Longitudinal measurement invariance and latent growth modeling applied to the metabolic syndrome. (053)
Celestina Barbosa-Leiker, Bruce R. Wright, G. Leonard Burns, Craig D. Parks and Paul Strand
The primary aims of this research were to examine the development of the Metabolic Syndrome (MetS) over 6 years via second-order latent growth modeling and to examine the relationship between perceived stress and the MetS. Although the factor structure of the MetS has been demonstrated through confirmatory factor analysis, the establishment of longitudinal measurement stability of the MetS construct has not been verified. Utilizing the Spokane Heart Study, this research examined the longitudinal measurement invariance of the MetS indicators (glucose, body mass index (BMI), high-density lipoprotein, triglycerides, and diastolic blood pressure) as specified by a 1-factor model. Results indicated that longitudinal measurement invariance failed at the test of equal intercepts, implying that predicted values of the MetS indicators may differ across time when there is a constant level of the MetS. Thus, this research modeled two primary indicators of the MetS, glucose and BMI, and also examined if between-person variation could be explained by age, sex and perceived stress.
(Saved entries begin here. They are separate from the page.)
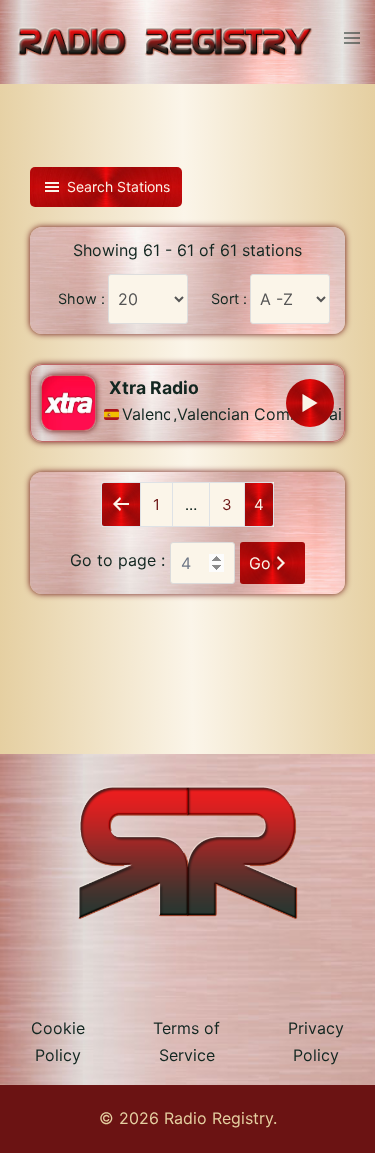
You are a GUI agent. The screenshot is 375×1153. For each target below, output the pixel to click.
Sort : (229, 299)
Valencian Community (239, 414)
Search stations (118, 186)
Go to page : (117, 560)
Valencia (146, 414)
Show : (81, 299)
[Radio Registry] (164, 41)
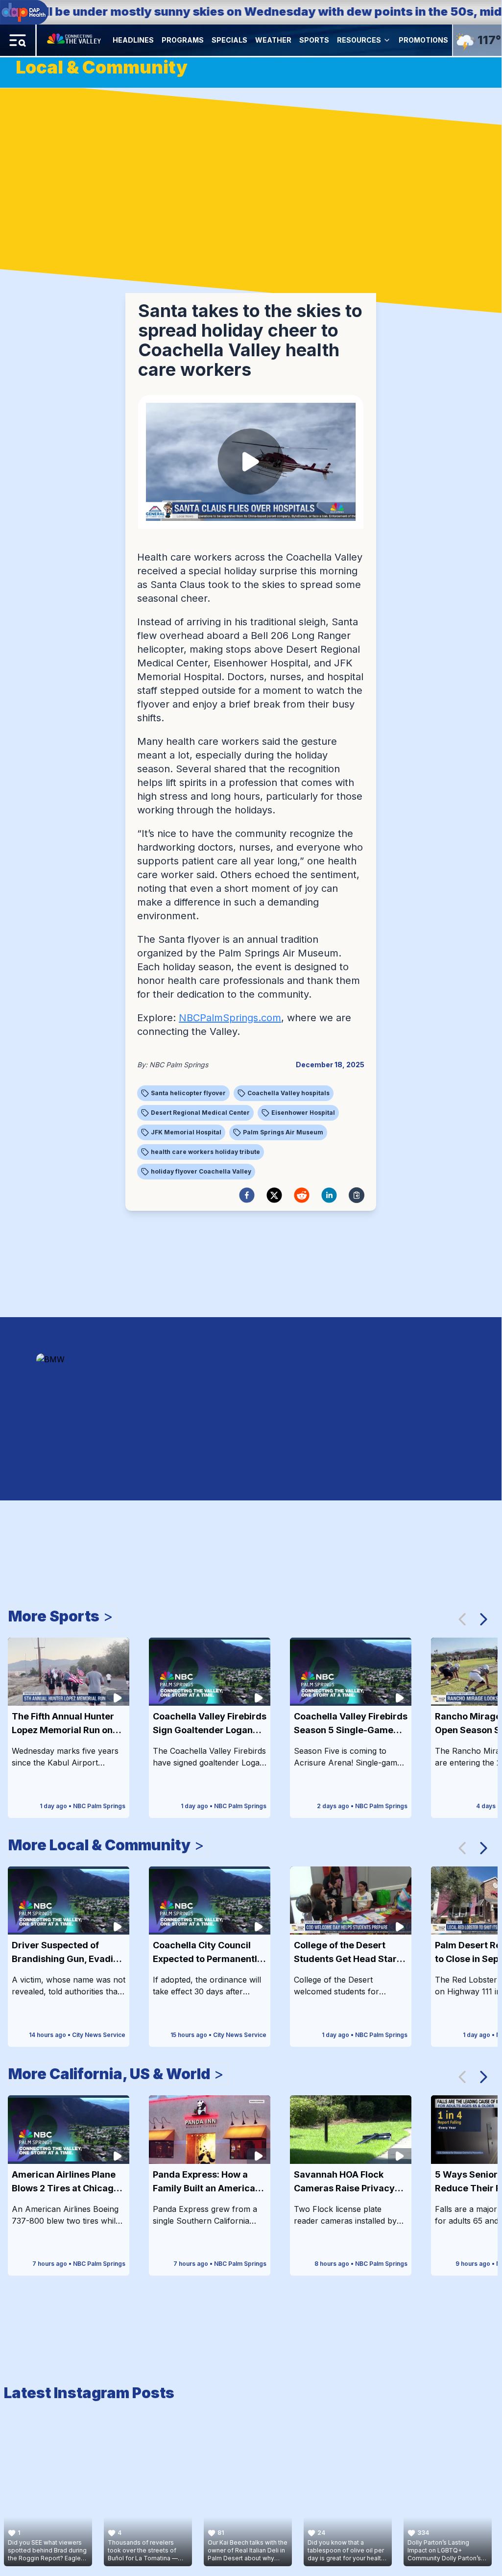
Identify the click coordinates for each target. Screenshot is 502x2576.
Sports (314, 40)
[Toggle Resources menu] (387, 40)
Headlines (133, 40)
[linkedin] (329, 1195)
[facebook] (247, 1195)
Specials (229, 40)
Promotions (423, 40)
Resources (359, 40)
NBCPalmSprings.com (230, 1018)
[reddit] (302, 1195)
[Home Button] (75, 40)
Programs (183, 40)
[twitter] (274, 1195)
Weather (273, 40)
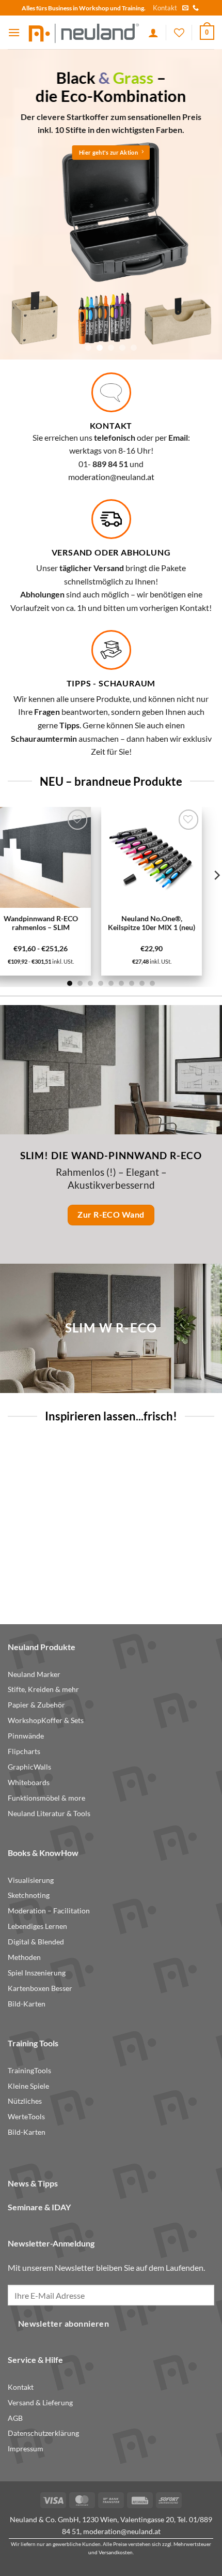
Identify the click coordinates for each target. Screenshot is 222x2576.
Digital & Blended (36, 1942)
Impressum (25, 2449)
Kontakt (165, 8)
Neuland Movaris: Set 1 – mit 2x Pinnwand (69, 923)
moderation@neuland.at (111, 477)
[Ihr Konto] (153, 32)
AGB (15, 2418)
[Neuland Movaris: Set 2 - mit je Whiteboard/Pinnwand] (53, 1492)
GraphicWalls (29, 1767)
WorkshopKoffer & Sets (46, 1720)
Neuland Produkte (41, 1647)
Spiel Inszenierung (37, 1973)
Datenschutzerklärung (43, 2433)
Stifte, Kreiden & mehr (43, 1689)
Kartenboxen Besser (40, 1988)
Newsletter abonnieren (63, 2323)
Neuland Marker (34, 1674)
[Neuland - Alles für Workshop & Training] (84, 32)
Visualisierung (31, 1880)
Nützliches (25, 2101)
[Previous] (11, 1521)
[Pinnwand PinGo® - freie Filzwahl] (146, 1492)
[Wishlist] (179, 32)
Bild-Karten (26, 2004)
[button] (14, 32)
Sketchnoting (29, 1895)
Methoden (24, 1957)
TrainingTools (29, 2070)
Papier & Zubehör (36, 1705)
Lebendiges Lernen (37, 1926)
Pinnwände (26, 1736)
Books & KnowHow (43, 1853)
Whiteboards (29, 1782)
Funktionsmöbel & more (46, 1798)
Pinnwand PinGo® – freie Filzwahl (146, 1560)
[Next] (211, 1521)
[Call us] (196, 8)
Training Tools (33, 2043)
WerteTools (26, 2117)
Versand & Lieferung (40, 2403)
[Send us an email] (185, 8)
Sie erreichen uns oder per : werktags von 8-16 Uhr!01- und (111, 450)
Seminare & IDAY (39, 2207)
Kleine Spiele (28, 2086)
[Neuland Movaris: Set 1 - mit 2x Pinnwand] (69, 857)
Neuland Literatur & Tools (49, 1813)
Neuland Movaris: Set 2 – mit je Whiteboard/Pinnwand (53, 1565)
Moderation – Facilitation (49, 1911)
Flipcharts (24, 1751)
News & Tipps (33, 2183)
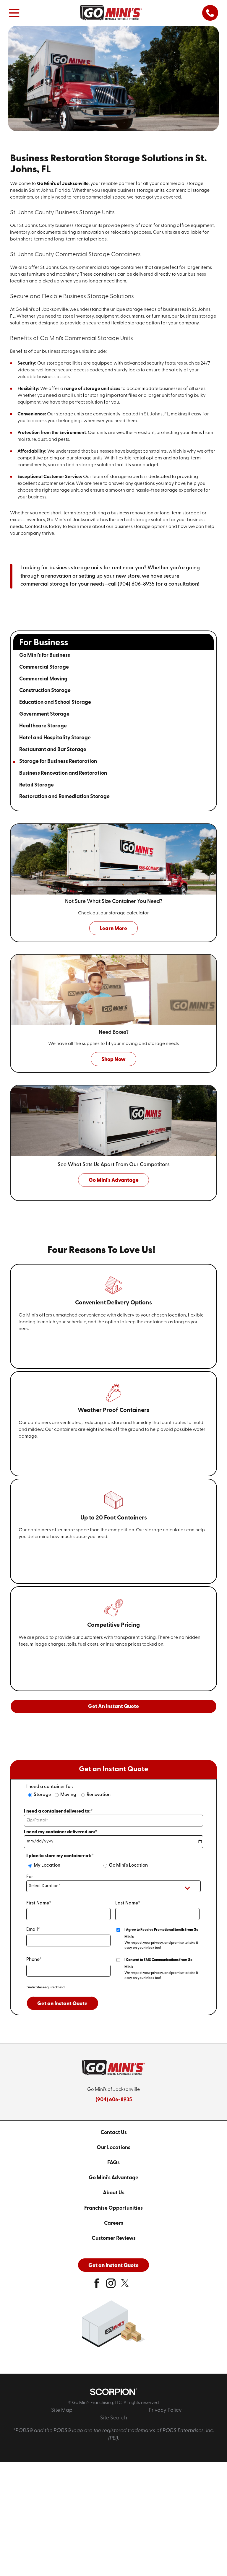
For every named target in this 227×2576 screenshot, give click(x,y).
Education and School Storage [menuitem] (55, 702)
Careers (113, 2223)
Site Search (113, 2418)
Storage (42, 1794)
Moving (68, 1794)
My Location (47, 1865)
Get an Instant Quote (62, 2003)
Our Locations (113, 2147)
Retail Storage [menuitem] (36, 785)
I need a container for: (49, 1786)
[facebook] (96, 2285)
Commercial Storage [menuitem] (44, 667)
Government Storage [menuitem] (44, 714)
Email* (33, 1929)
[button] (14, 13)
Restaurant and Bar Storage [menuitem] (52, 749)
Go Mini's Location (128, 1865)
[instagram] (111, 2285)
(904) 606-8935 (113, 2099)
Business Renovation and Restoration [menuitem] (63, 773)
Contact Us (113, 2132)
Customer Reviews (114, 2238)
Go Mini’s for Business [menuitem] (44, 655)
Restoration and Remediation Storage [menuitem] (64, 796)
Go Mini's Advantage (113, 2177)
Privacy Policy (165, 2410)
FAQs (113, 2162)
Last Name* (127, 1903)
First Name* (38, 1903)
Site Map (61, 2410)
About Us (113, 2192)
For (29, 1877)
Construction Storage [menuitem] (45, 690)
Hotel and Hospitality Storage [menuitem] (55, 737)
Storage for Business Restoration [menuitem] (58, 761)
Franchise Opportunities (113, 2208)
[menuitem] (113, 2133)
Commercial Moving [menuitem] (43, 679)
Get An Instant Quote (113, 1706)
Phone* (34, 1959)
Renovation (99, 1794)
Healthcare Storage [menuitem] (43, 726)
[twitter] (125, 2285)
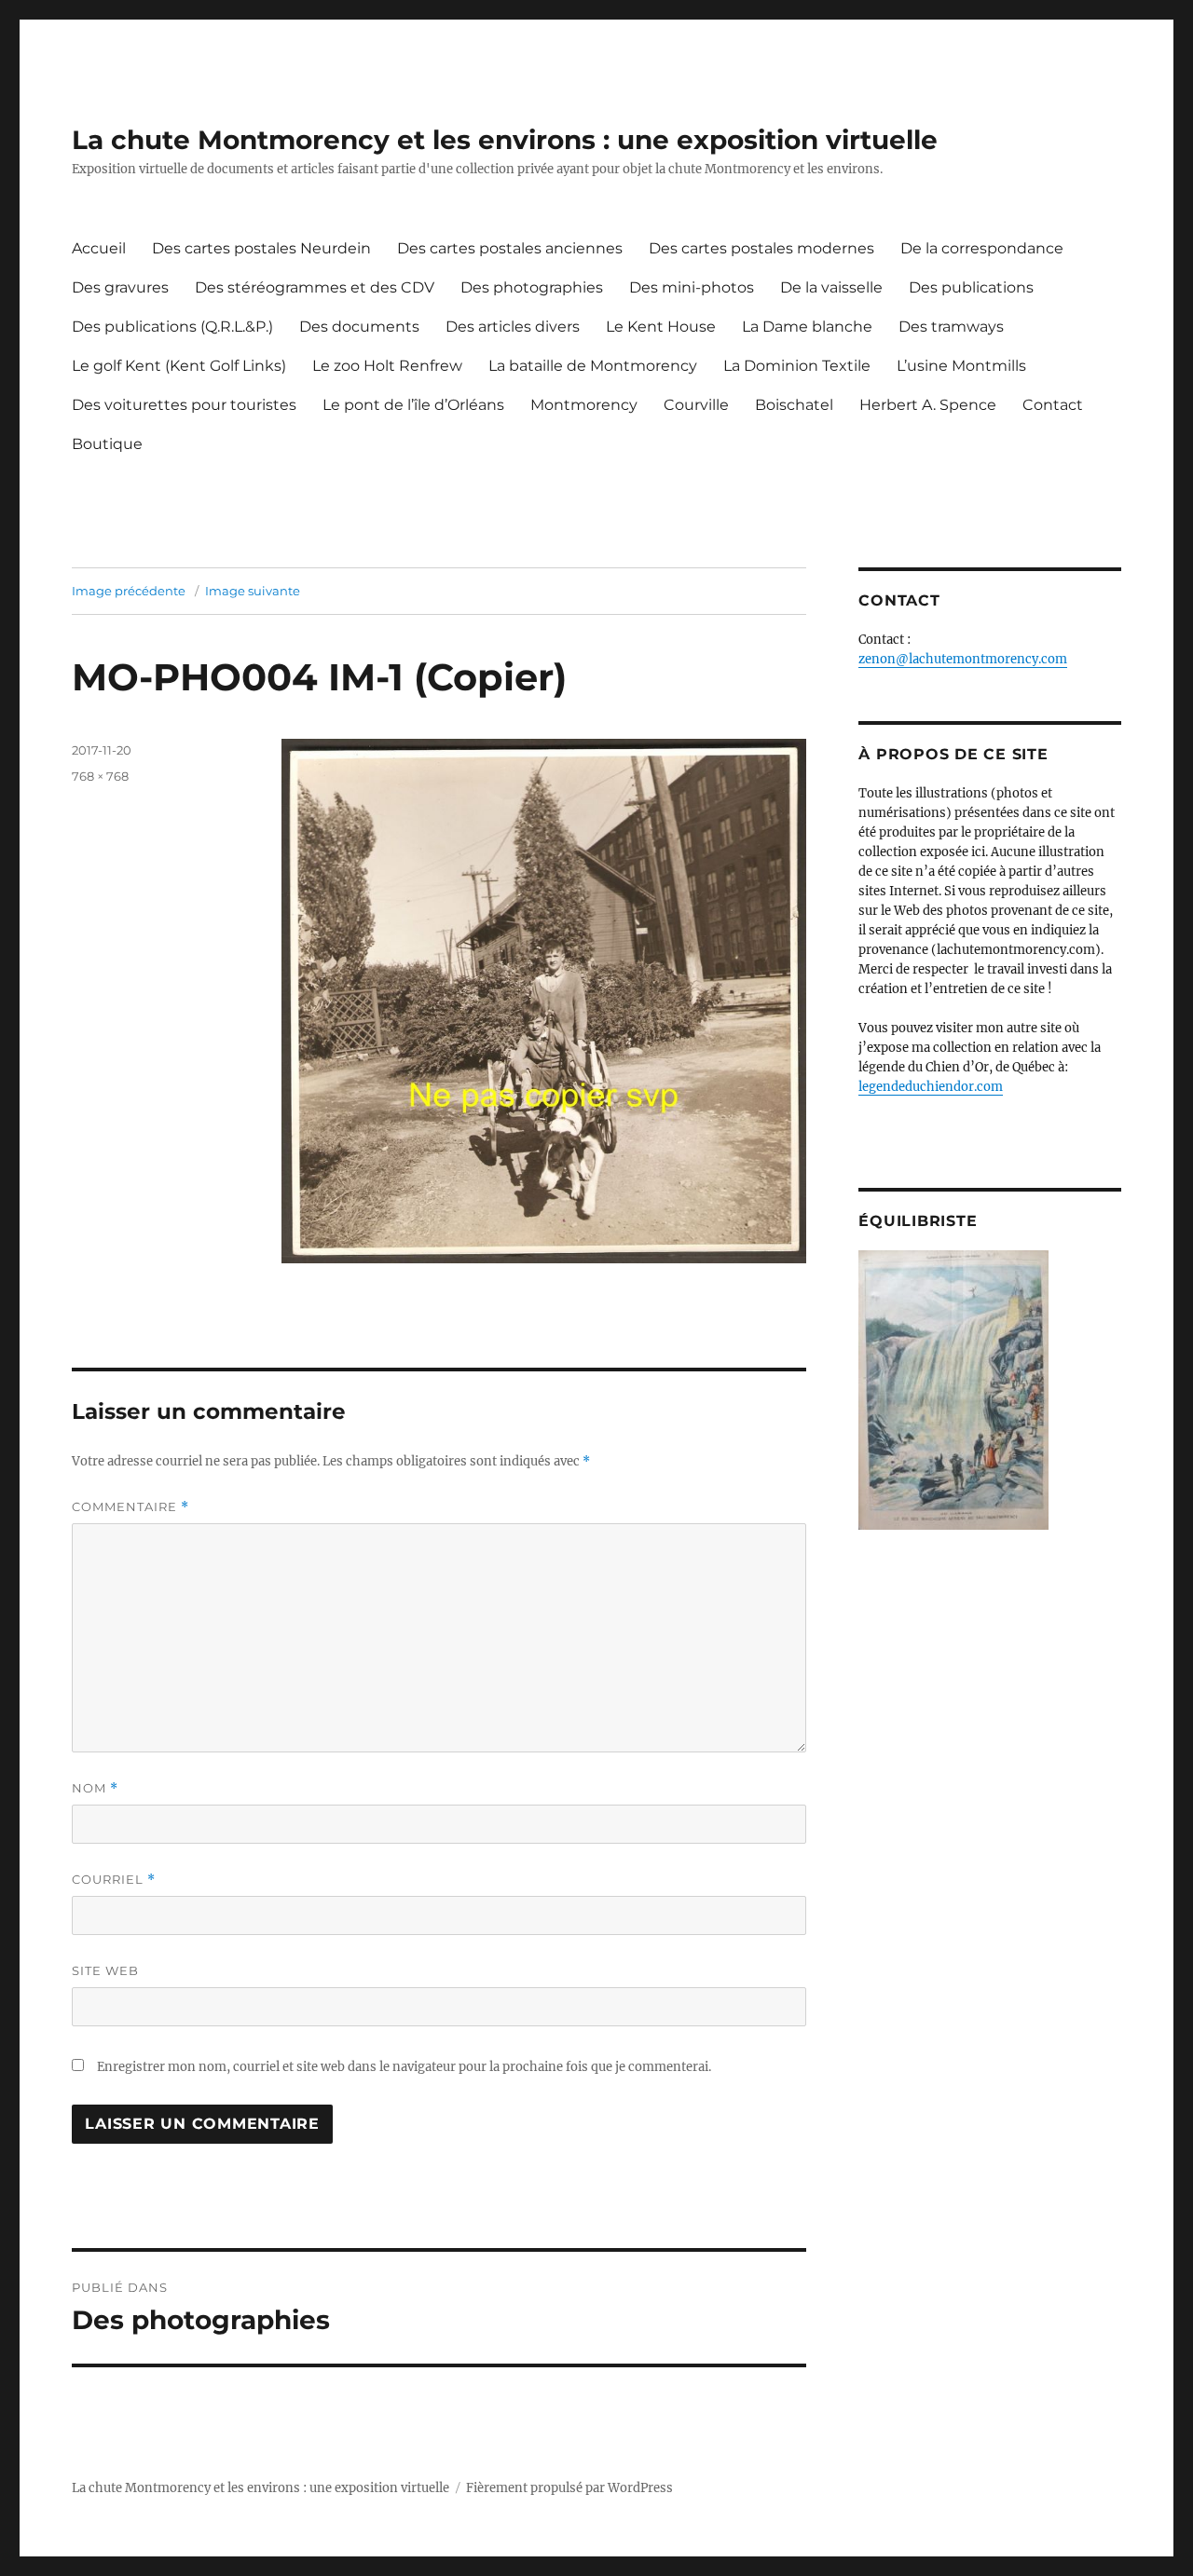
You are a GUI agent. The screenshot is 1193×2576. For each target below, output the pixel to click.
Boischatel (794, 405)
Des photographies (531, 287)
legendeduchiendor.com (930, 1087)
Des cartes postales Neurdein (261, 248)
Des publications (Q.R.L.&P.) (172, 326)
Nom (95, 1788)
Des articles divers (513, 326)
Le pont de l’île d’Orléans (413, 405)
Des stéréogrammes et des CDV (314, 287)
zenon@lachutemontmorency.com (962, 659)
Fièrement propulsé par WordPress (569, 2488)
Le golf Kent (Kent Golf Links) (179, 366)
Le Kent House (661, 326)
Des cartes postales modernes (761, 248)
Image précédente (128, 590)
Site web (105, 1970)
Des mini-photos (691, 287)
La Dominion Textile (797, 366)
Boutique (107, 444)
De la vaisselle (831, 287)
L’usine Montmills (961, 366)
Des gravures (120, 287)
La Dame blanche (807, 326)
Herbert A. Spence (927, 405)
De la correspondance (981, 248)
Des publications (971, 287)
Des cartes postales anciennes (510, 248)
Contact (1052, 405)
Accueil (99, 248)
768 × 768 (100, 776)
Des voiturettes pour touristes (184, 405)
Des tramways (951, 326)
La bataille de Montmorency (592, 366)
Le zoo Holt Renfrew (387, 366)
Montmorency (584, 405)
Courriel (114, 1880)
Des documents (359, 326)
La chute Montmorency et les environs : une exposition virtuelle (505, 140)
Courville (696, 405)
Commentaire (130, 1507)
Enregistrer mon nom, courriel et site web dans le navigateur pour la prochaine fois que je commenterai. (404, 2067)
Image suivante (252, 590)
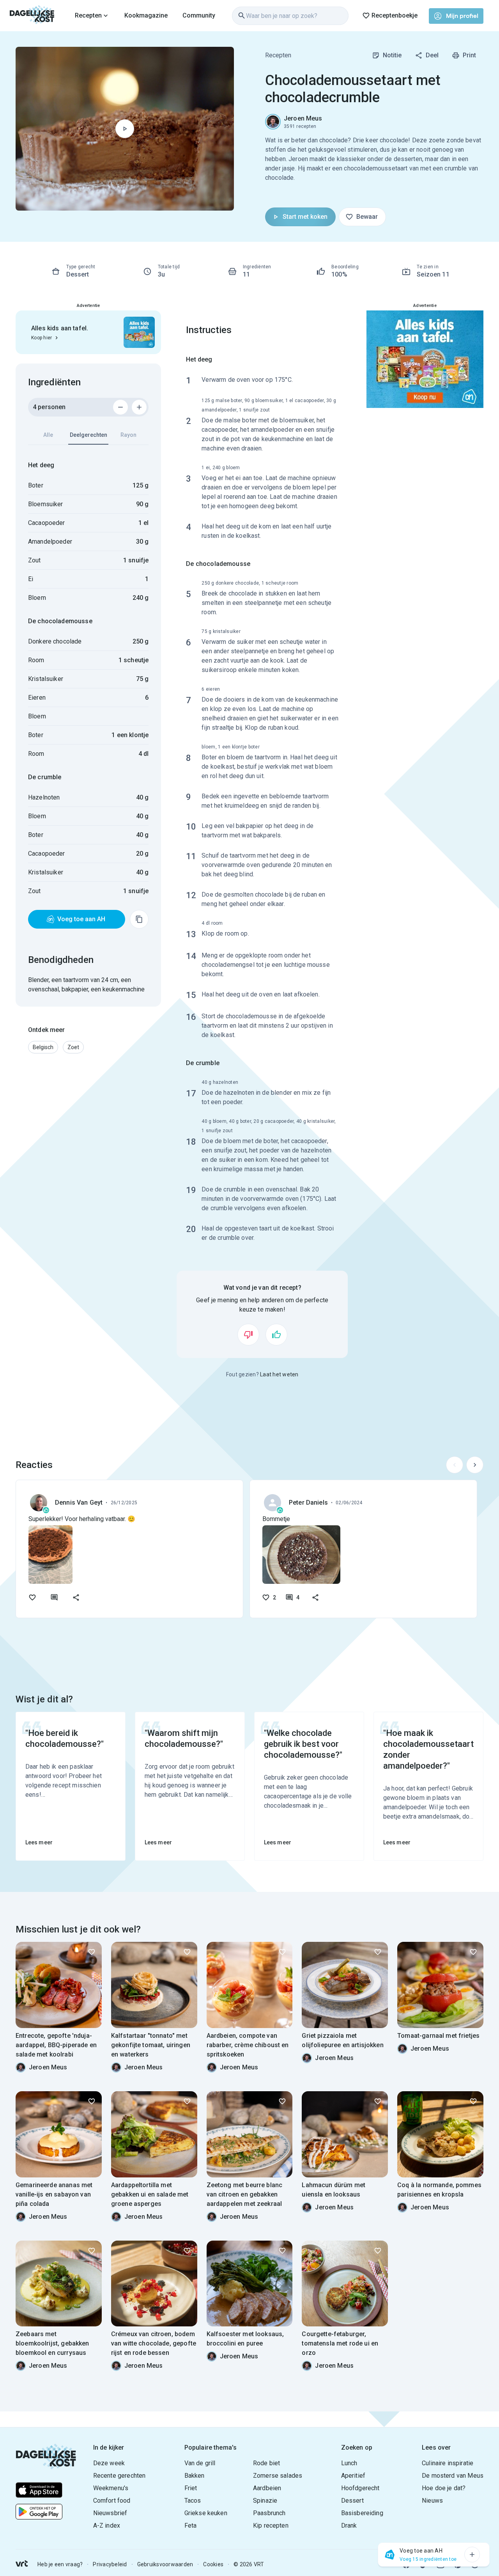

Results indicated that glucose was best explained by a linear growth model, whereas BMI linearly increased and then leveled off. Age and sex predicted the intercept variance in glucose, while sex and perceived stress predicted intercept variation in BMI.

Power with CTT and IRT based approached for the comparison of two groups of patients. (196)
Jean-Benoit Hardouin, T Le Néel, G Kubis, V Sébille and B Fallissard
Perceived health measures are increasingly used in clinical trials. These measures differ from other measurements because such patient’s characteristics cannot be directly observed and measured. They are evaluated using self-assessment questionnaires and referred to as Patients-Reported Outcomes (PRO). Two main types of analytic strategies can be used for such data: classical test theory (CTT) and models of Item Response Theory (IRT). The choice of the statistical strategy for PRO data analysis seems to be driven to date by the researchers’ practice and familiarity with one approach or another. It might be hypothesised that IRT should provide a better and more powerful strategy than CTT to detect clinically meaningful effects. Nevertheless, whether IRT or CTT based analysis can be considered equivalent regarding power remains unknown. The purpose of our work was therefore to study and compare the statistical properties of CTT and IRT by a simulations study regarding power. Without any missing data, IRT and CTT seems to provide comparable power when comparing two groups of patients, whatever the number of individuals, items in the questionnaire or value of the effect size. Nevertheless, the observed power obtained with the two approaches is lower than the one computed by using classical formulas.